- Flag of Wisconsin
- Active: March 20, 1865 – August 30, 1865
- Country: United States
- Allegiance: Union
- Branch: Infantry
- Size: Regiment
- Engagements: American Civil War

Commanders
- Colonel: Leonard S. Martin

= 51st Wisconsin Infantry Regiment =

Union Army infantry regiment

The 51st Wisconsin Infantry Regiment was a volunteer infantry regiment that served in the Union Army near the end of the American Civil War.

==Service==
The 51st Wisconsin Infantry Regiment was organized at Milwaukee, Wisconsin, and mustered into Federal service between March 20 and April 29, 1865.

As the war was nearly over when the unit was formed, the regiment did not participate in any battles. In June 1865, by order of the Secretary of War, the 51st Wisconsin Infantry absorbed the 53rd Wisconsin Infantry Regiment (four companies).

The regiment was mustered out from August 16–August 30, 1865.

==Commanders==
- Colonel Leonard Smith Martin (February 21, 1865 – August 26, 1865) was the son of Wisconsin founding father Morgan Lewis Martin.
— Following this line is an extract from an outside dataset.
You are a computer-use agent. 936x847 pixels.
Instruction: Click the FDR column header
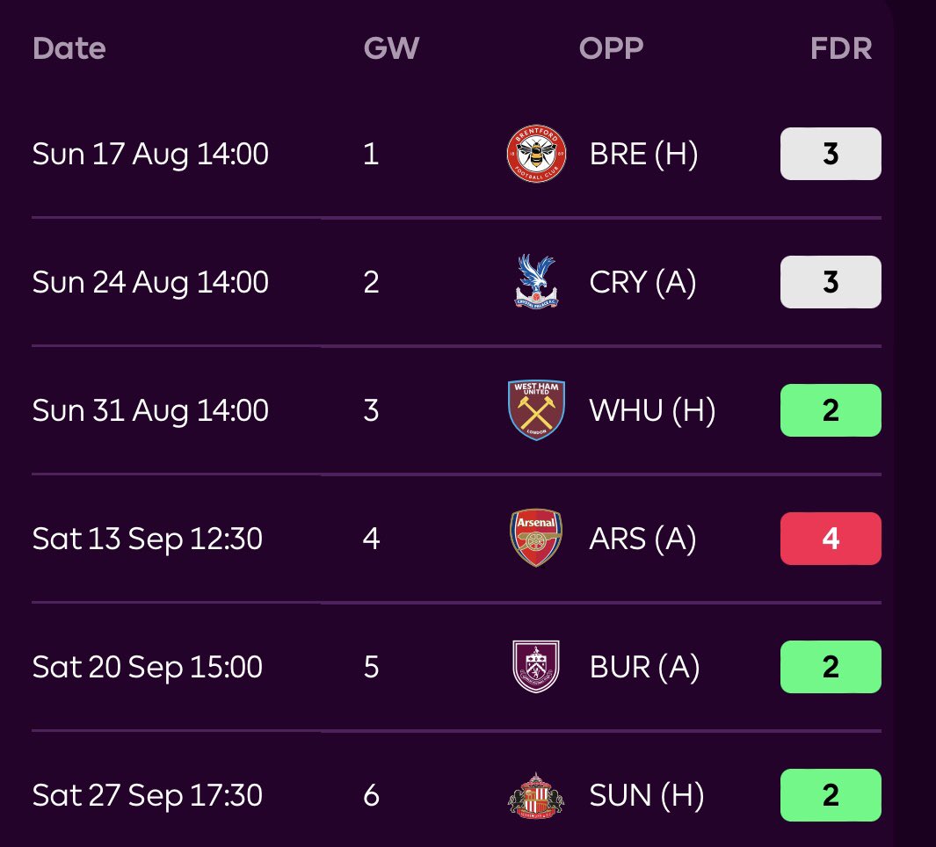841,48
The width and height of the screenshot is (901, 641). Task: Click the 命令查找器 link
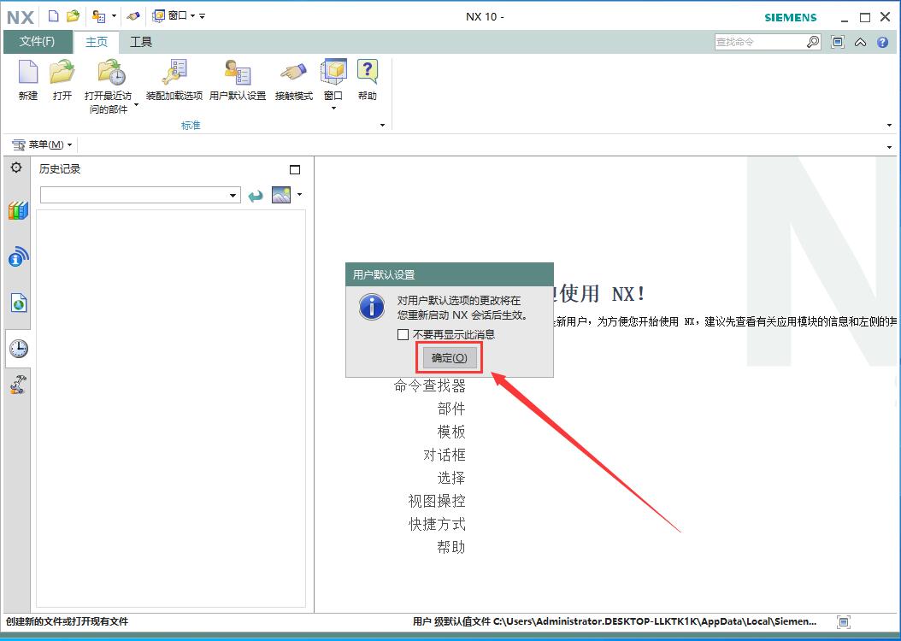coord(429,386)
He was a graduate of the United States Military Academy (class of 1861) and earlier in the war served as a lieutenant in the 5th U.S. Artillery Regiment.

==Casualties==
Sixteen enlisted men died of disease, for a total of 16 casualties sustained during the unit's history.

==Notable people==
- Henry G. Klinefelter was 2nd lieutenant of Co. F. Earlier in the war, he served as an enlisted member of Co. D, 7th Wisconsin Infantry Regiment. After the war served as a Wisconsin state legislator.
- Denis J. F. Murphy was 1st lieutenant of Co. I after the merger with the 53rd Wisconsin Infantry. He previously served as a sergeant in the 14th Wisconsin Infantry Regiment, where he had earned a Medal of Honor for his actions at the Second Battle of Corinth, and was wounded five times.